Ultrafast Electron Diffraction. 5. Experimental Time Resolution and Applications


This paper, the fifth in a series, is concerned with the experimental description of ultrafast electron diffraction and its application to several isolated chemical systems. We present a detailed description of the Caltech apparatus, which consists of a femtosecond laser system, a picosecond electron gun, and a two-dimensional charge-coupled device ( CCD) detection system. We also discuss the analysis of the scattering patterns. Ultrafast diffraction images from several molecules (CCl_4, I_2, CF_3l, C_2F_4I_2) are reported. For our first study of a chemical reaction in a molecular beam, we show the change in the radial distribution function following the formation of CF_3 radical after dissociation of CF_3l. The total experimental temporal resolution is discussed in terms of the electron pulse width and velocity mismatch. The electron pulse was characterized temporally with a streaking technique that yielded the width as a function of the number of electrons per pulse. Experimental results show that the electron source produces picosecond (or less) pulses at densities of 100 electrons per pulse and 10-ps pulses at 1000 electrons per pulse. We also report our observation of a novel photoionization-induced lensing effect on the undiffracted electron beam, which we have used to establish time zero for UED when reactions are initiated by a laser pulse.

______

PARTS OF THE EXERCISE:
#1 Print the records character for character, starting at the line that contains "will tap(620, 427)." and running through the last line of the records, with both ends included.
#2 Write the next part of the ultrafast electron diffraction abstract, picking up after its last sentence.

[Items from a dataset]
______

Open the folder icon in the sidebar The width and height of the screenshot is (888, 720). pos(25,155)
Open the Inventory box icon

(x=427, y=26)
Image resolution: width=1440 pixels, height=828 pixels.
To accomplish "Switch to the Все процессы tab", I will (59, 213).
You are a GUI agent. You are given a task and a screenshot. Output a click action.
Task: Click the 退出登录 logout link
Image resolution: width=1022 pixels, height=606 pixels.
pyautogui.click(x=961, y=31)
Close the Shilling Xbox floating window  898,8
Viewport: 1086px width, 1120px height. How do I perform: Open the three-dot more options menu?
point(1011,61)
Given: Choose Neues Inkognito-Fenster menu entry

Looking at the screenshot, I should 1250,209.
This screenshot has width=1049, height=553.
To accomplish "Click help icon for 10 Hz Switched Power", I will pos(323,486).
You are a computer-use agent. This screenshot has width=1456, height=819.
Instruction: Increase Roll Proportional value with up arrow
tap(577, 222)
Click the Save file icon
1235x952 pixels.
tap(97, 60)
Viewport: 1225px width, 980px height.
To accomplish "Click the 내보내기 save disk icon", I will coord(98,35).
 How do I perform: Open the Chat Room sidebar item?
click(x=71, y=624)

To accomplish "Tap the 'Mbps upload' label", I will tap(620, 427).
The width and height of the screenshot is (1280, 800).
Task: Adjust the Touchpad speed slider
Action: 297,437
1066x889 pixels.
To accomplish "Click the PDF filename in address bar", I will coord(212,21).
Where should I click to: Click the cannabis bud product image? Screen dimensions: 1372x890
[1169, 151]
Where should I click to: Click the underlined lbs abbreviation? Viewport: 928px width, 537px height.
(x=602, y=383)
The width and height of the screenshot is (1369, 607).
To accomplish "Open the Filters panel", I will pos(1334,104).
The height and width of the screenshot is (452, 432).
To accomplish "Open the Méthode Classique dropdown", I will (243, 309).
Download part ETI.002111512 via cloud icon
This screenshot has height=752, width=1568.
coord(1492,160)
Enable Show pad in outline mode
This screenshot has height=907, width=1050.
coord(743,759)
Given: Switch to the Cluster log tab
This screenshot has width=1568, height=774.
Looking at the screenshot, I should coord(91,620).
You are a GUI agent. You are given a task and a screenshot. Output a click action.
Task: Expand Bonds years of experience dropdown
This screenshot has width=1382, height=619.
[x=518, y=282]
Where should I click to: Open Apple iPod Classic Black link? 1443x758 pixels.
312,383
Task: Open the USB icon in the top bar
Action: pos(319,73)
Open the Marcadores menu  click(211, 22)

______

TASK RESULTS:
#1
To accomplish "Tap the 'Mbps upload' label", I will tap(620, 427).
The width and height of the screenshot is (1280, 800).
Task: Adjust the Touchpad speed slider
Action: 297,437
1066x889 pixels.
To accomplish "Click the PDF filename in address bar", I will coord(212,21).
Where should I click to: Click the cannabis bud product image? Screen dimensions: 1372x890
[1169, 151]
Where should I click to: Click the underlined lbs abbreviation? Viewport: 928px width, 537px height.
(x=602, y=383)
The width and height of the screenshot is (1369, 607).
To accomplish "Open the Filters panel", I will pos(1334,104).
The height and width of the screenshot is (452, 432).
To accomplish "Open the Méthode Classique dropdown", I will (243, 309).
Download part ETI.002111512 via cloud icon
This screenshot has height=752, width=1568.
coord(1492,160)
Enable Show pad in outline mode
This screenshot has height=907, width=1050.
coord(743,759)
Given: Switch to the Cluster log tab
This screenshot has width=1568, height=774.
Looking at the screenshot, I should coord(91,620).
You are a GUI agent. You are given a task and a screenshot. Output a click action.
Task: Expand Bonds years of experience dropdown
This screenshot has width=1382, height=619.
[x=518, y=282]
Where should I click to: Open Apple iPod Classic Black link? 1443x758 pixels.
312,383
Task: Open the USB icon in the top bar
Action: pos(319,73)
Open the Marcadores menu  click(211, 22)

#2
Additional Information

© 1994 American Chemical Society. Received: January 13, 1994. Abstract published in Advance ACS Abstracts, March 1, 1994. This work was also presented at the 1993 Pacific Conference on Chemistry and Spectroscopy, Pasadena, CA, U.S.A., October 1993. This work was supported by a grant from the U.S. Air Force Office of Scientific Research and the National Science Foundation. The authors extend their appreciation to a number of individuals who contributed to the success of this undertaking over the past several years: Jim Janesick and Tom Elliot for their assistance with the CCD chips; Dr. H. Elsayed-Ali for his generous help and time in the initial design; Dr. John Ewbank for his suggestions and advice regarding gas-phase electron diffraction; and Dr. V. Schomaker for his interest in this project. J.C.W. thanks the National Science Foundation for providing a Graduate Student Fellowship. National Science Foundation Pre-Doctoral Fellow. Contribution No. 8917.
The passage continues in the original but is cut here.